Durch die Erkenntnis unserer Unvollkommenheit sind wir allerdings noch lange nicht erlöst. Es braucht zusätzlich die Einsicht, Reue, Umkehr und den Glauben, dass wir jetzt Besseres kennen als vorher, und dass dieses Bessere ein gangbarer Weg ist, auch für uns schwache Menschen gangbar. Dieser Weg muss von Gott vorgezeigt werden und wird vorgezeigt und grundgelegt im Leben, Leiden und Tod Christi auf Golgotha, stellvertretend eröffnet, sodass wir Menschen wie einst im Paradies wieder erkennen können, dass Gott wirklich da ist und Sich auch in Leiden oder Tod um uns kümmert und unser ganzes Wirken mit Gnade erfüllt, auch im Übel, also dass z. B. ein Übel keineswegs immer als Strafe Gottes aufgefasst werden muss und anderes mehr.

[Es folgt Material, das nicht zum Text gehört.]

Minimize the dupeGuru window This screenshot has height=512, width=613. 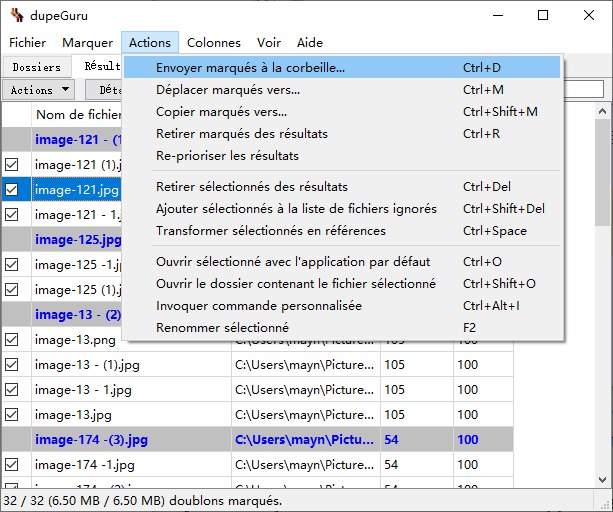coord(498,15)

Wenn ich Deinen Startbeitrag nochmals lese, dann sehe ich die Frage: Warum werden wir nicht einfach im Paradies geboren, sondern auf der Erde. Dazu kann ich nur sagen: Die Entscheidung haben wir sowohl dort (siehe Adam und Eva) als auch hier (siehe Christus und die Muttergottes) zu treffen. Dass wir zu leiden haben, ist nunmal Tatsache. Wir haben aber auch eine Chance, die Adam und Eva nicht hatten.
Mag sein, dass die Entscheidung hier schwieriger wäre, als sie im Paradies war, weil hier mehr Gottvertrauen verlangt wird. Dafür ist sie uns ja ein schönes Stück weit abgenommen durch das, was wir von Gott vernehmen können, sofern wir wollen.
Gott gibt uns also durchaus die Chance von Adam und Eva, ja sogar die grössere, weil wir von der Vorgeschichte wissen. Dass Du leidest, beengt Deinen freien Willen dann nicht, wenn Du annimmst und erkennst, dass da ein Gott ist, Der mitleidet.